▶ Aufgabenstellung:
1. Von wem stammt laut dem Textausschnitt zu den Comic-Tipps die Graphic Novel über die Geschichte des Weins?
2. Bearbeiten Sie den Textausschnitt zu den Comic-Tipps von „Comic-Tipps: Thematische Graphic“ bis „seinen biodynamischen Weinen.“, wobei „Weinflasche“ durch „Sektflasche“ zu ersetzen ist.
3. Führen Sie den Textausschnitt zu den Comic-Tipps über Graphic Novels im November nach seinem letzten Satz weiter.

▶ Textausschnitt:
((
Comic-Tipps: Thematische Graphic Novels im November
Die Graphic Novels, die aus dem Berg der zahlreichen Buchveröffentlichungen in diesem Monat herausragen, haben etwas gemeinsam: Sie nehmen sich thematisch viel vor.
"Die unglaubliche Geschichte des Weins": Unterhaltsamer Doku-Comic
Wenn man eine Weinflasche öffnet, ahnt man oft nicht, wie viel Arbeit und Geschichte darin steckt: wie alt die Rebe war, an der die Trauben gereift sind; auf welchem Boden der Rebstock stand; was dieser Boden alles erlebt hat; welche Familiengeschichte die Winzer zu erzählen hätten. Die Graphic Novel von Benoist Simmat und Daniel Casanave gibt ein Gefühl dafür. "Die unglaubliche Geschichte des Weins" heißt sie und nimmt uns mit auf eine Reise von den Anfängen des Weinanbaus in Ostanatolien vor 7.000/8.000 Jahren bis zur Gegenwart mit seinen biodynamischen Weinen.
))
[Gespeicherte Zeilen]
((
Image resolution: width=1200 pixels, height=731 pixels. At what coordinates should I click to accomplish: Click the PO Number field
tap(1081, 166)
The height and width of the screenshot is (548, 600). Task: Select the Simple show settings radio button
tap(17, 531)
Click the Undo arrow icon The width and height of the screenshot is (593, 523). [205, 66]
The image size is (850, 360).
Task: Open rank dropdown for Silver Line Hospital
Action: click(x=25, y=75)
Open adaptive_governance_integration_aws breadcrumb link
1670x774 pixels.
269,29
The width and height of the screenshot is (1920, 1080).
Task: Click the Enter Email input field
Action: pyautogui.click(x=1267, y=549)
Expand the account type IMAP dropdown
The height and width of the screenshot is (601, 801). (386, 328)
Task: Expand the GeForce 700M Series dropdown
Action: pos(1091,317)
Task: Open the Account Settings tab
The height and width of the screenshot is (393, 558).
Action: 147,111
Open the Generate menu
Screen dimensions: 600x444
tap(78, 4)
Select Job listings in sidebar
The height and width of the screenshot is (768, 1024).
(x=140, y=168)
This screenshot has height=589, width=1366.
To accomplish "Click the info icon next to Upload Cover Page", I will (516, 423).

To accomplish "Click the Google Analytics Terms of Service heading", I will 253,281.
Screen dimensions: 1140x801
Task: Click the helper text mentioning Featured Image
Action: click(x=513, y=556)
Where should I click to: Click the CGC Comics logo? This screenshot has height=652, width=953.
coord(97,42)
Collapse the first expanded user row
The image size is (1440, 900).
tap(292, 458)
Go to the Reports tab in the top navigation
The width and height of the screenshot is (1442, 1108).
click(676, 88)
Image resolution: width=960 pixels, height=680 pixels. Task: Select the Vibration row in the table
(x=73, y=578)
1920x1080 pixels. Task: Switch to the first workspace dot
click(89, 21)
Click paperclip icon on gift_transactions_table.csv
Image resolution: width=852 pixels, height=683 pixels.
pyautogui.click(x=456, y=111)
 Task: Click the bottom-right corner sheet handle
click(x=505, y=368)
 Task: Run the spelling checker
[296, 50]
))
▶ Antworten je Aufgabe:
1. Von Benoist Simmat und Daniel Casanave.

2.
Comic-Tipps: Thematische Graphic Novels im November
Die Graphic Novels, die aus dem Berg der zahlreichen Buchveröffentlichungen in diesem Monat herausragen, haben etwas gemeinsam: Sie nehmen sich thematisch viel vor.
"Die unglaubliche Geschichte des Weins": Unterhaltsamer Doku-Comic
Wenn man eine Sektflasche öffnet, ahnt man oft nicht, wie viel Arbeit und Geschichte darin steckt: wie alt die Rebe war, an der die Trauben gereift sind; auf welchem Boden der Rebstock stand; was dieser Boden alles erlebt hat; welche Familiengeschichte die Winzer zu erzählen hätten. Die Graphic Novel von Benoist Simmat und Daniel Casanave gibt ein Gefühl dafür. "Die unglaubliche Geschichte des Weins" heißt sie und nimmt uns mit auf eine Reise von den Anfängen des Weinanbaus in Ostanatolien vor 7.000/8.000 Jahren bis zur Gegenwart mit seinen biodynamischen Weinen.

3.
Reiseleiter ist kein Geringerer als Bacchus selbst - der römische Gott des Weines, der Fruchtbarkeit und der Ekstase. Hier drahtig, mit rötlichem Haar, langem Vollbart und Designer-Brille, wie ein Prenzlauer-Berg-Start-Up-Hipster. Und so versucht er auch, "fresh and young" wie in einem Seminar, Geschichte locker und flockig rüberzubringen. Das wirkt manchmal etwas gewollt, ist aber immer hochinteressant, spannend und oft unterhaltsam. Die unzähligen Infos übersetzt Zeichner Daniel Casanave im besten franko-belgischen Stil mal in Infografiken, mal in kleine, szenische, mit Humor gewürzte Kurzgeschichten. "Die unglaubliche Geschichte des Weins" ist ein dichter und kompakter Doku-Comic, der aber auf alle Fälle Lust auf eine Reise in die nächstgelegenen Weinberge macht.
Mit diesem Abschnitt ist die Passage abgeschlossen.